◆ **SOURCE EXTRACT**
The Newburgh Enlarged City School District has many systems in place to guard against a safety threat. That was the message that came out of a forum on school safety held at Newburgh Free Academy last Tuesday.
“What are schools doing, what are communities doing to offer the support to get someone the help that they need?” asked district Superintendent of Schools Roberto Padilla.
He asked the question about two weeks after a fatal shooting spree that took the lives of 17 students and staff at Marjory Stoneman Douglas High School in Parkland, Florida, and a week following a scare involving a perceived threat made by an NFA student on YouTube.
The school district plans to launch an online incident reporter that will give students and the public the ability to anonymously report harassment, bullying and possible safety threats, Padilla said. The online tool is expected to be available on the district website later this month. “We have people in our community who don’t feel safe but want to report something and want to do it in a way where there is no retaliation, where they’re not called a rat or a snitch,” Padilla explained.
Town of Newburgh Supervisor Gil Piaquadio and several local officials took part in the forum. Piaquadio spoke directly to parents. “I can’t imagine the fear you’re going through,” he said. “I’ve worked in many school districts with security systems…the Newburgh Enlarged City School District has always been very proactive, I would say the most proactive in the county,” Piaquadio assured parents.

◆ **WHAT TO WORK ON**
Carry on with the news story about the Newburgh school safety forum from the point where it stops. The material that comes next isn't needed for anything here.

◆ **INFORMATION PROVIDED**

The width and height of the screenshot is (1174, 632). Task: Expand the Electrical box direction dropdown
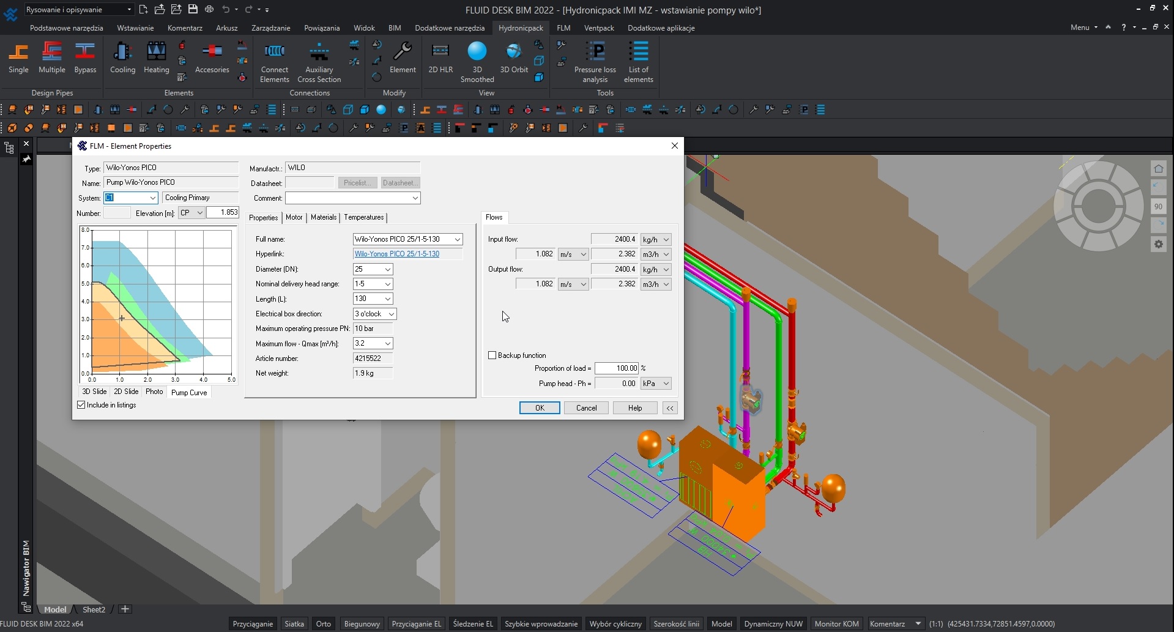point(391,314)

◆ **ANSWER BELOW**
There are more than 600 security cameras already in place in district schools, Padilla said. “We’re looking to upgrade those pieces of equipment and install even more,” he said.
Safety drills are performed, announced and unannounced, on a regular basis in district schools, he said. Metal detectors are in place at all district high schools and middle schools, except Temple Hill Academy and Meadow Hill School, he said. A plan is in place to have detectors installed at both schools sometime this month.
Last week, the New York State Senate passed legislation to improve student safety. According to the Senate, the bills increase funding for security personnel, infrastructure and school-based mental health services. The bill package also increases penalties for crimes on school grounds.
Mental health services are a key part of ensuring school safety, Padilla said. “We recognized that and committed to allocating close to $1 million of extra support for that purpose,” Padilla said, speaking about state Community Schools funding.
Lynne Pampel, the district’s director of pupil personnel services, explained that in an acute, mental-health crisis, a district student can be sent for Intensive Day Treatment. “This is a 30-day program where we can observe the child more closely, we can work with a psychiatrist,” she said. “They can make recommendations as to whether or not the child can come back to school. Many times, we use this for a student who has come out of some kind of psychiatric placement.”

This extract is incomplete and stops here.